Financial liabilities
Borrowings are measured at amortised cost. Those borrowings designated as
being in fair value hedge relationships are remeasured for the fair value
changes in respect of the hedged risk with these changes recognised in the
income statement. All other financial liabilities, including short-term
payables, are measured at amortised cost.
Precious metal sale and repurchase agreements
The group and parent company undertake linked contracts to sell or buy
precious metal and commit to repurchase or sell the metal in the future.
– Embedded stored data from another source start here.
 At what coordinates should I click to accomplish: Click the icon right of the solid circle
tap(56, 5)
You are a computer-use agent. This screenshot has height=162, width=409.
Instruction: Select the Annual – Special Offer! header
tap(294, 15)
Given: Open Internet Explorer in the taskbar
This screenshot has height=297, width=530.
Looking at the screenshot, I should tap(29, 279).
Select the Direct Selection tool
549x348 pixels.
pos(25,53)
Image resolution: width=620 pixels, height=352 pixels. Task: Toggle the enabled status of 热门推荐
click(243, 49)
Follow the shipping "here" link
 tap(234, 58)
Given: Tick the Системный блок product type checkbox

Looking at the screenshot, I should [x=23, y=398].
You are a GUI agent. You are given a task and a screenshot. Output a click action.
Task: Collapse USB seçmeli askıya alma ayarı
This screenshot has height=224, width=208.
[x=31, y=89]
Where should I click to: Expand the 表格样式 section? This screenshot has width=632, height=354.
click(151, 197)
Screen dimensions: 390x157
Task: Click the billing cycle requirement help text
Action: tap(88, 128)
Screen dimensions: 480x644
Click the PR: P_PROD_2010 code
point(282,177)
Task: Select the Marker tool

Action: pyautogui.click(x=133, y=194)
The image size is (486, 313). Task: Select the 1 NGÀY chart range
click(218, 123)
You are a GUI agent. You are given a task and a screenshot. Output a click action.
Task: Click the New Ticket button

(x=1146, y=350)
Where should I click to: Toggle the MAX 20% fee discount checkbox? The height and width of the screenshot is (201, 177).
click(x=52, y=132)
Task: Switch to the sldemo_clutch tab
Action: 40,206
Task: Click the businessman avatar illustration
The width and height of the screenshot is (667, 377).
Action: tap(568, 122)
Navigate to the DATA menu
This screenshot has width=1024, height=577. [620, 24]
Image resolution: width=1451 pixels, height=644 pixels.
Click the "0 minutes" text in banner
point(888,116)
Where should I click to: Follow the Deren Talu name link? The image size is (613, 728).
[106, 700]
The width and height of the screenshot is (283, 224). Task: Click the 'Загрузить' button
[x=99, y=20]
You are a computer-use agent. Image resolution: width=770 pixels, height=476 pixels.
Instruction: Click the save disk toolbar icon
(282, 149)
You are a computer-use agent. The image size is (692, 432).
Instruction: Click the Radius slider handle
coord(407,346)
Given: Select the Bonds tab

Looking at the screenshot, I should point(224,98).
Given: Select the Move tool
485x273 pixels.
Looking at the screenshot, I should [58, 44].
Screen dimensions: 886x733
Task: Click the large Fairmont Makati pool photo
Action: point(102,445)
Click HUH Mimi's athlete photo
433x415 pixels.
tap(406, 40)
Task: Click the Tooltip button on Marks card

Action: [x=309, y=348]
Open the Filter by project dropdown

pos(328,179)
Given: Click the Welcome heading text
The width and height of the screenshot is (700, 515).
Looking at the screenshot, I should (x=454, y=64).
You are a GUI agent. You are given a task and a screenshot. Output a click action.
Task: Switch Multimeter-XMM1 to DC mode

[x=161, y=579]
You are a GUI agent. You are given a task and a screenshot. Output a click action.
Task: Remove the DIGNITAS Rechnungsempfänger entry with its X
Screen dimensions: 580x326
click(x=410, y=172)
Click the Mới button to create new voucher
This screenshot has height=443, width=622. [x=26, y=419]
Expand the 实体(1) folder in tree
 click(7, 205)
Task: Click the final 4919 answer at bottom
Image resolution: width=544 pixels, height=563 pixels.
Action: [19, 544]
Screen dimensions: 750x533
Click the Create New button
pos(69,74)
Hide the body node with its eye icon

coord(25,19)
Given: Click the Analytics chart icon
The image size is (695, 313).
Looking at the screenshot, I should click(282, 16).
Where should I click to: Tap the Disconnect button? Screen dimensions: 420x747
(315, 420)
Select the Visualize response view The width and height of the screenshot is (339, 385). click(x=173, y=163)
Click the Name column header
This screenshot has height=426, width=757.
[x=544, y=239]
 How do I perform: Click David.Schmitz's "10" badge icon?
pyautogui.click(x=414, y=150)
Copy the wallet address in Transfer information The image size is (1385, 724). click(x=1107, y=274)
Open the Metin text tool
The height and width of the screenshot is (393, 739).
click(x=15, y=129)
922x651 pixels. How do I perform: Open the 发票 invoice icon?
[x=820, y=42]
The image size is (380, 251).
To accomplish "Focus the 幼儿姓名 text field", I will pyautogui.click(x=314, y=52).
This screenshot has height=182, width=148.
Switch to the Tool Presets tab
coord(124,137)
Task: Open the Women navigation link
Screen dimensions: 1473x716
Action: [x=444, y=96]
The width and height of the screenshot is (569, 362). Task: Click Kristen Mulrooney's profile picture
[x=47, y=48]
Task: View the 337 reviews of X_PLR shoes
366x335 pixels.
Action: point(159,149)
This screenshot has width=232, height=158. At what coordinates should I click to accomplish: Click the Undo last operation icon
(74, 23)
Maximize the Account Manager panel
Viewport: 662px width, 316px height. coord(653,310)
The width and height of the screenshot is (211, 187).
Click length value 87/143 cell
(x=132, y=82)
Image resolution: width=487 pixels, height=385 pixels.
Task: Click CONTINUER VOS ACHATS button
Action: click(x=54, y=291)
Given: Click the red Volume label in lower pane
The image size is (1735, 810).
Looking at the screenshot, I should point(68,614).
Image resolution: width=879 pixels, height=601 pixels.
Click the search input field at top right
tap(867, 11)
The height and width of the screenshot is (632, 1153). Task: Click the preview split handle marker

An
asset representing the metal which the group and parent company have committed
to sell or a liability representing the obligation to repurchase the metal are
recognised in trade and other receivables or trade and other payables,
respectively.
Taxation
Current and deferred tax are recognised in the income statement, except when
they relate to items recognised directly in equity, in which case the related
tax is also recognised in equity.
Current tax is the amount of income tax expected to be paid in respect of
taxable profits using the tax rates that have been enacted or substantively
enacted at the balance sheet date.
Deferred tax is provided in full, using the liability method, on temporary
differences arising between the tax bases of assets and liabilities and their
carrying amounts in the balance sheet. It is provided using the tax rates that
are expected to apply in the period when the asset or liability is settled,
based on tax rates that have been enacted or substantively enacted at the
balance sheet date.
Deferred tax assets are recognised to the extent that it is probable that
future taxable profits will be available against which the temporary
differences can be utilised. No deferred tax asset or liability is recognised
in respect of temporary differences associated with investments in
subsidiaries and branches where the group is able to control the timing of the
reversal of the temporary difference and it is probable that the temporary
difference will not reverse in the foreseeable future.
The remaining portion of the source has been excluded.